* The problem *
The answer must be every line of the data that holds the word "zoom".

Data items

--

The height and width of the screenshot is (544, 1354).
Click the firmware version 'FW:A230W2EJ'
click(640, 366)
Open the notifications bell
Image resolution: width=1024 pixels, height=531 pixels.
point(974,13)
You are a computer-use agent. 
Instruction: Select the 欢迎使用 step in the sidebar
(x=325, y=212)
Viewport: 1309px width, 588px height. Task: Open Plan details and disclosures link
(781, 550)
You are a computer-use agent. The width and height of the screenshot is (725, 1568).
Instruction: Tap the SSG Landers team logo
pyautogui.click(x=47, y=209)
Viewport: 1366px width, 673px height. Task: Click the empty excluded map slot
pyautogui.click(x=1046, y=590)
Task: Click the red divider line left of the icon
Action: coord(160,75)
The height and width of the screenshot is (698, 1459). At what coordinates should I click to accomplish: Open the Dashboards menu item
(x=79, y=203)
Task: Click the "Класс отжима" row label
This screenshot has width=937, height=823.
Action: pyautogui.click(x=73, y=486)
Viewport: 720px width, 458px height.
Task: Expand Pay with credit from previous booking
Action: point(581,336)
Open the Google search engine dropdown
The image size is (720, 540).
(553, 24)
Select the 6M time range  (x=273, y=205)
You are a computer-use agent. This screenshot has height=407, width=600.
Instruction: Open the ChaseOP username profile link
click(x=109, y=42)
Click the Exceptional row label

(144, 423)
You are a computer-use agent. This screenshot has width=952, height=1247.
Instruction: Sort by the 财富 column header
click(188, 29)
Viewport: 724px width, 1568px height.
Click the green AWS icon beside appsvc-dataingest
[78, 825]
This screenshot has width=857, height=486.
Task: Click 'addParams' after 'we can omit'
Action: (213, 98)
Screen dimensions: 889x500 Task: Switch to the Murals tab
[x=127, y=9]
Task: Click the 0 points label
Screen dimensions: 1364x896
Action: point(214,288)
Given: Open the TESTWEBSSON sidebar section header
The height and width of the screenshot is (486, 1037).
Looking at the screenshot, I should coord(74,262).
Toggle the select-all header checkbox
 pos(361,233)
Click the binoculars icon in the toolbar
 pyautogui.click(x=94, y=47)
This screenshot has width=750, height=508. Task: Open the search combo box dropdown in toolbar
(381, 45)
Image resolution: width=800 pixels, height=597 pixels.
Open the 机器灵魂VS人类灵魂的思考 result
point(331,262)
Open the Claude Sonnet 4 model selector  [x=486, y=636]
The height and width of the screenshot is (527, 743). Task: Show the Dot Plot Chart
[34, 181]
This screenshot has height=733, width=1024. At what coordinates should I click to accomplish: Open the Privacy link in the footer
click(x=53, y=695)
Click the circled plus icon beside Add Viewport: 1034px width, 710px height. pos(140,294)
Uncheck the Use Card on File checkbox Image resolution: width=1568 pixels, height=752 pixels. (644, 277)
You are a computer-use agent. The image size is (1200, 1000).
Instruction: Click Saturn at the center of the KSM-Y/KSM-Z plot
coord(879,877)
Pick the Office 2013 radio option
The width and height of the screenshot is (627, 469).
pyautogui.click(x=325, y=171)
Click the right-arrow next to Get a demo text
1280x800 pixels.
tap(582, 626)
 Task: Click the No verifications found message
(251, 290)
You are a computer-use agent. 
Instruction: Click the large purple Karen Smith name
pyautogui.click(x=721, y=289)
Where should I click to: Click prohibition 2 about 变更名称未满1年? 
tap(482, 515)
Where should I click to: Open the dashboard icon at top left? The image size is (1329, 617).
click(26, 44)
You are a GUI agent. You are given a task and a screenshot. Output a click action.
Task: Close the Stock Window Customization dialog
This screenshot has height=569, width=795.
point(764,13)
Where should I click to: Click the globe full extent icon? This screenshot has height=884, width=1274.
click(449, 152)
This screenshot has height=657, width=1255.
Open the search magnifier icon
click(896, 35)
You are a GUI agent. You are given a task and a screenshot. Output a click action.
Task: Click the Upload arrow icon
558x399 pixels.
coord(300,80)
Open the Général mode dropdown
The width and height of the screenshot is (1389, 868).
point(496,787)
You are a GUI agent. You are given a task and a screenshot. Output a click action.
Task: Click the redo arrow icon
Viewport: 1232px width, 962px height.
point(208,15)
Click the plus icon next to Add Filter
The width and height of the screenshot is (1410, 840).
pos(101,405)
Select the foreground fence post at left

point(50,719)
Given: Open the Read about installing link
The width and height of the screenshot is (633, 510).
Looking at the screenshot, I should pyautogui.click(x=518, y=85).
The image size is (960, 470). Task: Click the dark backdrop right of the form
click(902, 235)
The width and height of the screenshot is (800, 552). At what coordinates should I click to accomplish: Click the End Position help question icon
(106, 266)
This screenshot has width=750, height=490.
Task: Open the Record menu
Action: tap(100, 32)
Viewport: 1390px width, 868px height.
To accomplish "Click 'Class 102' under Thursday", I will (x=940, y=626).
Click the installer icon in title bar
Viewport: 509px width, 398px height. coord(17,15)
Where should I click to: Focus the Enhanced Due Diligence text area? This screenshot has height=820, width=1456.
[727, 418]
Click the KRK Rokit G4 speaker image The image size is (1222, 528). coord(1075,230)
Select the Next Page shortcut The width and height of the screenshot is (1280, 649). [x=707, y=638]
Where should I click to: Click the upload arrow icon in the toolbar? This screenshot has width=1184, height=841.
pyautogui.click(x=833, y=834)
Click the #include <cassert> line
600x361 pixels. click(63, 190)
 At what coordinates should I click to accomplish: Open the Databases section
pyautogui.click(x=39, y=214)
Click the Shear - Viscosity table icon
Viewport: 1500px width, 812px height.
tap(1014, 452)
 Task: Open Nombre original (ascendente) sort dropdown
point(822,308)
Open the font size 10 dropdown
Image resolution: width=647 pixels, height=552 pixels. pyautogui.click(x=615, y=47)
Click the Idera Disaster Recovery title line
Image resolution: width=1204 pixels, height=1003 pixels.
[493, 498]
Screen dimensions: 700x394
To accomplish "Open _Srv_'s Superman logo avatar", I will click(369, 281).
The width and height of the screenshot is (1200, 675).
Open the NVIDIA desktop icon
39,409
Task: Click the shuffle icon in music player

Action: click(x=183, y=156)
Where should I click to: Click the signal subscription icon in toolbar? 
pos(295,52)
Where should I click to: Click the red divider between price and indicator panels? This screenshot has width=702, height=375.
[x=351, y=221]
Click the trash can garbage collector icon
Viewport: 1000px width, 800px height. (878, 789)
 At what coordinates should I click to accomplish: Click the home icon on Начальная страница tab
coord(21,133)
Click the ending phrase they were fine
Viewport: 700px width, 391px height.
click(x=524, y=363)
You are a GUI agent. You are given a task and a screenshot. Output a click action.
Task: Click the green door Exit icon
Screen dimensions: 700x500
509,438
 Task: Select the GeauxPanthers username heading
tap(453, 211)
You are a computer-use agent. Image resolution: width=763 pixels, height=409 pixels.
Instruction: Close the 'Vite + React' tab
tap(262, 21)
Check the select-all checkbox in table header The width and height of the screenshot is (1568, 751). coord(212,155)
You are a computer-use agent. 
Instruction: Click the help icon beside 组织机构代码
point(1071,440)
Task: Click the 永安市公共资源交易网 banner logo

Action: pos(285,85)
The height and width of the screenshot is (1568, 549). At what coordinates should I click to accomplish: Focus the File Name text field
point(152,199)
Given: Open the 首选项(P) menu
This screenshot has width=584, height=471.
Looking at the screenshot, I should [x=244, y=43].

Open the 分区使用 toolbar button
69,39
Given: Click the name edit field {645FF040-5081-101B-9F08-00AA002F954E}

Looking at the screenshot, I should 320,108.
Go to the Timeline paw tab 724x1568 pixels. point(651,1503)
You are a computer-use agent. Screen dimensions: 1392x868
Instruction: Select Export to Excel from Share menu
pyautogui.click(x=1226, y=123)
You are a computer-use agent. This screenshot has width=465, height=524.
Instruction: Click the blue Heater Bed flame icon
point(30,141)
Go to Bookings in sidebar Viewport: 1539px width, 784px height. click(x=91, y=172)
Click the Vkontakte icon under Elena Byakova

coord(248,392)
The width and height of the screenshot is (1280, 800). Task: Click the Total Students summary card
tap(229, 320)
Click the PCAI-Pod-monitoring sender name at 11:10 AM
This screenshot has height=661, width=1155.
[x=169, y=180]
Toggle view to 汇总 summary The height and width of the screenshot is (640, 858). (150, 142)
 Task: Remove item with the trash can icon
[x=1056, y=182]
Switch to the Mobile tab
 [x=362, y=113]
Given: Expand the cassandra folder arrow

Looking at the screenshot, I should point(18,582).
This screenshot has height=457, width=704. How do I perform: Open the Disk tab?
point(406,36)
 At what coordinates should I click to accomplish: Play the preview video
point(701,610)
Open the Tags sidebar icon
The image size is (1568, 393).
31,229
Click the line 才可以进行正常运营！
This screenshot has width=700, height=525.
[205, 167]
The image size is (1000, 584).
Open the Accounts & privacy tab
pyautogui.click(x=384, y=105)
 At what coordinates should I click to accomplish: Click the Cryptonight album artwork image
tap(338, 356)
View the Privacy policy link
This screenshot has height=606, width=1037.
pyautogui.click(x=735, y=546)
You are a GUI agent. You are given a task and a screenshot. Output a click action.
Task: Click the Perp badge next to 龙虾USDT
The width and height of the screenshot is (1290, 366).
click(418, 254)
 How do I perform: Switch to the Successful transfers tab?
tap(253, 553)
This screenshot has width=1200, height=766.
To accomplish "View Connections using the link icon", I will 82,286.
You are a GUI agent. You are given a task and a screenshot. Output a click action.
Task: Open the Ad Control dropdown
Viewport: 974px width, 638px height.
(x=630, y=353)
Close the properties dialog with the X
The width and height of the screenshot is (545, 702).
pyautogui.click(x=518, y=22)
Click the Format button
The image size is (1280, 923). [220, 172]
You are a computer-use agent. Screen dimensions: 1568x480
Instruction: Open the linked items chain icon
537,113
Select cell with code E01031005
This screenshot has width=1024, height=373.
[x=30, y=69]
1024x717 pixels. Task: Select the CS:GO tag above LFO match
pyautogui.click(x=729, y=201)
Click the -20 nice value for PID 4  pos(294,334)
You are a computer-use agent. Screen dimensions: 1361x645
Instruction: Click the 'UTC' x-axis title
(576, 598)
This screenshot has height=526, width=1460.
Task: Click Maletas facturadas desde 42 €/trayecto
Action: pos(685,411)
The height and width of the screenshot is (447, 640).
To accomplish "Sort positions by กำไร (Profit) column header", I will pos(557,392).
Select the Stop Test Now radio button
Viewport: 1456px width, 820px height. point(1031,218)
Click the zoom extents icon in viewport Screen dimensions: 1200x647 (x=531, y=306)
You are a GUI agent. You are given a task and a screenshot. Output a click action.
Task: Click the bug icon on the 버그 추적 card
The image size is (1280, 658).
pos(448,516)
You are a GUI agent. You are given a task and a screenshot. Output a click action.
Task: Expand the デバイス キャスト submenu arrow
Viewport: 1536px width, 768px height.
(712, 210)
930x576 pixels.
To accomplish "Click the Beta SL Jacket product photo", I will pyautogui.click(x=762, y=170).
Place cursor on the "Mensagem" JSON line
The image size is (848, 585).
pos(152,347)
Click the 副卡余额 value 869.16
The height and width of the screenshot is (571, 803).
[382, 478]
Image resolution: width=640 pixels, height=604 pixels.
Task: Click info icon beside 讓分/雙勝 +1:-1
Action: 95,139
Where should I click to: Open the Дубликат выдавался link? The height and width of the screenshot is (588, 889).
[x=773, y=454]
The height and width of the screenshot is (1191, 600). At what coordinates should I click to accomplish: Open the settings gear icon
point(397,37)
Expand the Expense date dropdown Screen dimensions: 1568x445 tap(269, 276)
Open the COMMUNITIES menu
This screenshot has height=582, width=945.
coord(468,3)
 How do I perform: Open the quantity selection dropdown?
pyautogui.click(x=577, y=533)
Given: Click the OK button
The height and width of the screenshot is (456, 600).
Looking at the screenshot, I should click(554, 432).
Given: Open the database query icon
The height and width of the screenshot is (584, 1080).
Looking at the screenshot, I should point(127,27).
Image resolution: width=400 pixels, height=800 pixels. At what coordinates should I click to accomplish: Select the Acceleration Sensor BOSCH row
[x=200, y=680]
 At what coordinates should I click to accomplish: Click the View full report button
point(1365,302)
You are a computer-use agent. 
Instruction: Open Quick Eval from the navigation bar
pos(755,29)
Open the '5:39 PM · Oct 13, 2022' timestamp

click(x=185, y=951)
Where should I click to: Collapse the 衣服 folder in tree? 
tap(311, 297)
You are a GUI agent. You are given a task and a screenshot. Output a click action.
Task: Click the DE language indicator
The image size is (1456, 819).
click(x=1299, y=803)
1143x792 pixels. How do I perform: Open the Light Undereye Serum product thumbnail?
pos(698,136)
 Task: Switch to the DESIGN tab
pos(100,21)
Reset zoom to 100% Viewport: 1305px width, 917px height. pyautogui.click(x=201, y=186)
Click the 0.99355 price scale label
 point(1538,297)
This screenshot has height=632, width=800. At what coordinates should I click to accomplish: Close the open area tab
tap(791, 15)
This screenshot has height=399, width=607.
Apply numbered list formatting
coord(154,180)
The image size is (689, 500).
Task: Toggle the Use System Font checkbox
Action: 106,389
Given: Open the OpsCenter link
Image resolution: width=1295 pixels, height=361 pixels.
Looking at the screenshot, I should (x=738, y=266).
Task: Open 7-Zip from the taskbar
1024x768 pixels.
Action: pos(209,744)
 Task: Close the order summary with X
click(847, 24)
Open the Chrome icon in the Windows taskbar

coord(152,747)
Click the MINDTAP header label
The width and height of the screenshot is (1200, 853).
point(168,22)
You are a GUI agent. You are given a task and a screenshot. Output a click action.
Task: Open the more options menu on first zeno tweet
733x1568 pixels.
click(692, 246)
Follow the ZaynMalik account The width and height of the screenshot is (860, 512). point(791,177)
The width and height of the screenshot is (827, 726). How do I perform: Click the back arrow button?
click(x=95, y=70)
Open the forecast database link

--

* Solution to this task *
Click the zoom extents icon in viewport Screen dimensions: 1200x647 (x=531, y=306)
Reset zoom to 100% Viewport: 1305px width, 917px height. pyautogui.click(x=201, y=186)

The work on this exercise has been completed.